The basic premise of the dashboard initiative is that operating a professional AV system should be as easy and intuitive as driving a car. Cars don’t all have unique dashboard layouts, the argument runs, so why should AV interfaces? The Dashboard working group has grown to include more than 60 participants, according to project leader Greg Bronson. Bronson says this group represents “a cross section of industry; manufacturing, tech managers, programmers, integrators, and consultants.”
“Our web presence has never been stronger,” he says, noting that a variety of documents, including templates, a design reference manual, an integrators’ guide, white papers, and other materials, can now be downloaded at the website.
Greg Maderic of Control Concepts, another key player in the dashboard project, notes that usability testing, designed to give the new design templates its first road tests, will be conducted this year.
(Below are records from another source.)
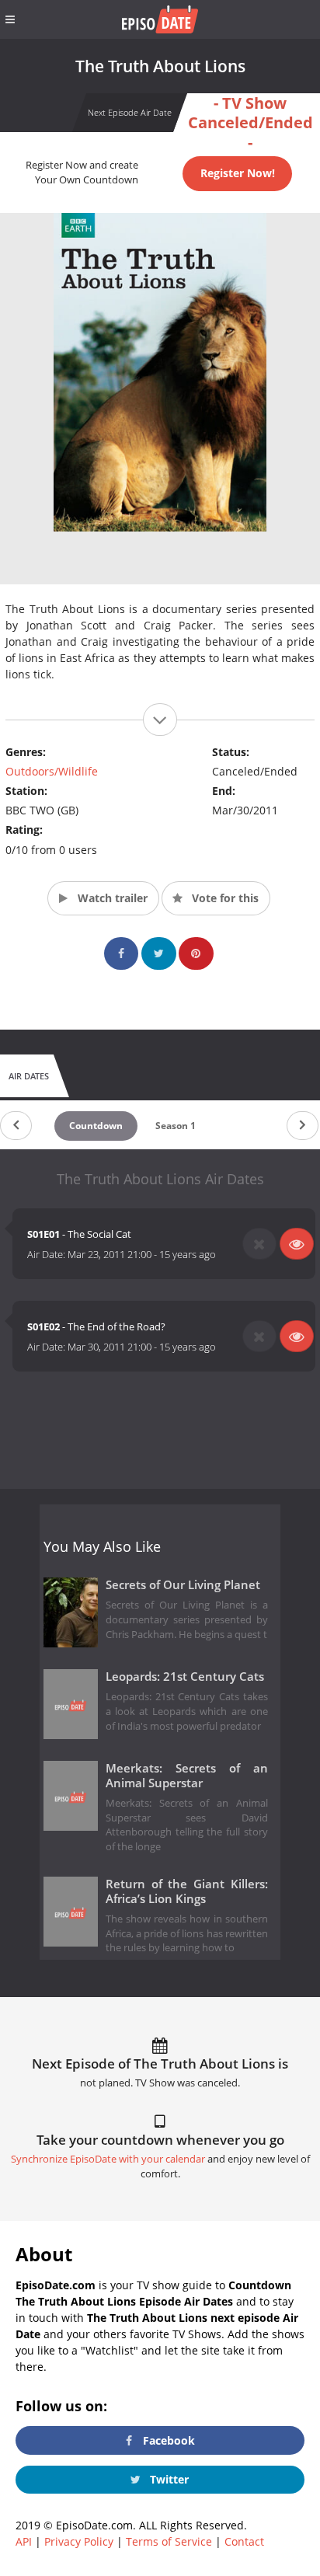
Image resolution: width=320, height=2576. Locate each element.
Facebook (167, 2440)
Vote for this (224, 898)
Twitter (168, 2479)
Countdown (96, 1125)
The hope, he adds, is to get the actual testing completed prior to InfoComm and be able to post results on the website by autumn.
The testing will explore how easy the design templates are to learn; how efficiently users can actually work with them; how well they are remembered from one session to the next; what effects different text sizes, fonts, colors and other factors have on users; what errors occur; and a long list of other factors.
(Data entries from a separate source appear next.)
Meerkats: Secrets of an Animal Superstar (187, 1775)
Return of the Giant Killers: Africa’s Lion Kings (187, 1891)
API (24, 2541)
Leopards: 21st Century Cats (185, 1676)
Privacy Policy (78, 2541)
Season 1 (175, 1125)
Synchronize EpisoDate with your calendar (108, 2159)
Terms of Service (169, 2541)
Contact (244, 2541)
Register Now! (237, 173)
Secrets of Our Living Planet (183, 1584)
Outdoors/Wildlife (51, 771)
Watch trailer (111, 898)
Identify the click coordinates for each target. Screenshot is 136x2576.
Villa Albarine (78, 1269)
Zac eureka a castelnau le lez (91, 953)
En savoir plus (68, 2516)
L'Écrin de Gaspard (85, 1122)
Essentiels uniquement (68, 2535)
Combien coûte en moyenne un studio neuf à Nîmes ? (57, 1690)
This testing effort, Maderic says, reflects a subtle change in the group’s orientation. In the early days, its activities were naturally driven by the participation of the leading vendors of control technologies. “Now, we’ve really switched from the supply side to the demand side, to user-focused design,” Maderic says.
Meanwhile, he adds, the project has created an online “Dashboard Wiki”, intended to facilitate the steering committee’s online revisions and updates of existing documents. “Once the committee is done, we’ll send out an announcement to invite anybody to wants to get involved,” Maderic says.
The Steering Committee is also ramping up its promotion and education. Three seminars on the dashboard work will be presented at InfoComm International in June, Maderic says: A basic Photoshop course, plus “Dashboard for Control: Under the Hood,” and “Developing Interfaces that Work.”
In the third course, Maderic explains, “we will look at actual jobs and critique them, instead of just talking theory for two hours.”
Further down the road, the Dashboard Wiki will contain working outlines of a series of video podcasts now in preparation, designed to explain the initiative and encourage more industry professionals to adopt dashboard templates. The videocasts are planned to be five to 10 minutes long and be published via the web on roughly a weekly basis.
It’s a bit job, and there’s no danger of being finished any time soon, Maderic reports. “The technology is constantly advancing. Now, we have to look at smaller panels because they are getting really popular, and we’re looking at adding animation, movable text and sound to touch panels.”